Tanah yang terbentuk dari pelapukan batuan, mineral, dan tumbuhan itu teramat baik. Sifatnya pun sangat baik. Wajar bila tanah selalu dikaitkan manusia karena tanah memberi kehidupan. Bukankah manusia berasal dari tanah? Orang tua kita, sejak dulu selalu mengingatkan, setiap keluar rumah, jangan lupa memberi salam kepada tanah.
Manusia sudah sangat jauh berubah, ucap seorang kawan. Manusia semakin jauh dari sifat-sifat tanah yang menolak salah. Manusia juga semakin tidak jujur. Banyak tatanan kehidupan yang dilanggar. Banyak tindakan-tindakan yang jauh dari sifat tanah yang menyebabkan ketidakseimbangan. Tanah bergerak menyeimbangkan tatanan yang dilanggar manusia. Tanah akan terus bergerak sesuai sifat yang diperlihatkan manusia yang memijak dan mendiaminya. Hanya saja pergerakan tanah itu, antara lain, menyebabkan gempa.

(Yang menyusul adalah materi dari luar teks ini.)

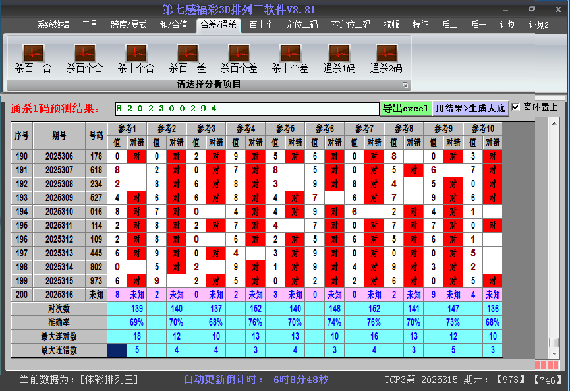Select the 杀十个合 analysis icon
Viewport: 570px width, 391px height.
pyautogui.click(x=136, y=53)
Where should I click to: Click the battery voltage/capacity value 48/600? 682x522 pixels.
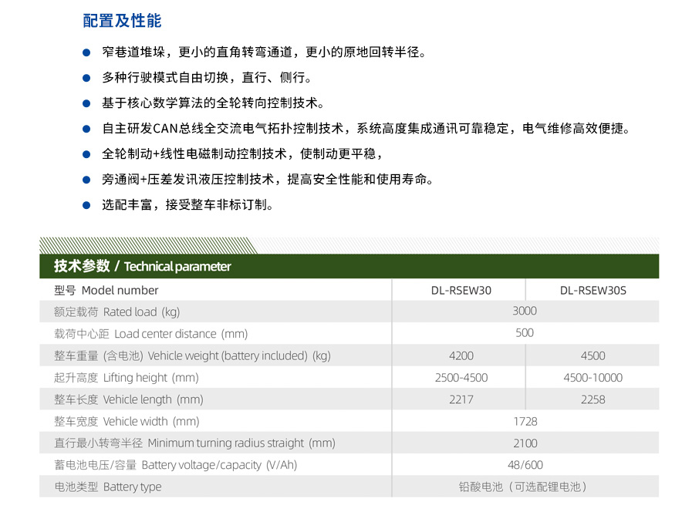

Siapa yang bisa meluruskan tatanan yang salah itu? Kekuasaan seorang pemimpin. Dengan kekuasaan, sesuatu itu menjadi baik – atau malah menjadi semakin buruk. Kelebihbaikan, seperti yang dipesankan leluhur kita, itu terbangun dari kejujuran.
Benar, tanah itu teramat jujur. Maka gempa, tanah longsor, dan banjir itu sesungguhnya sifat jujur yang diperlihatkan tanah kepada kita, juga kepada pemimpin kita.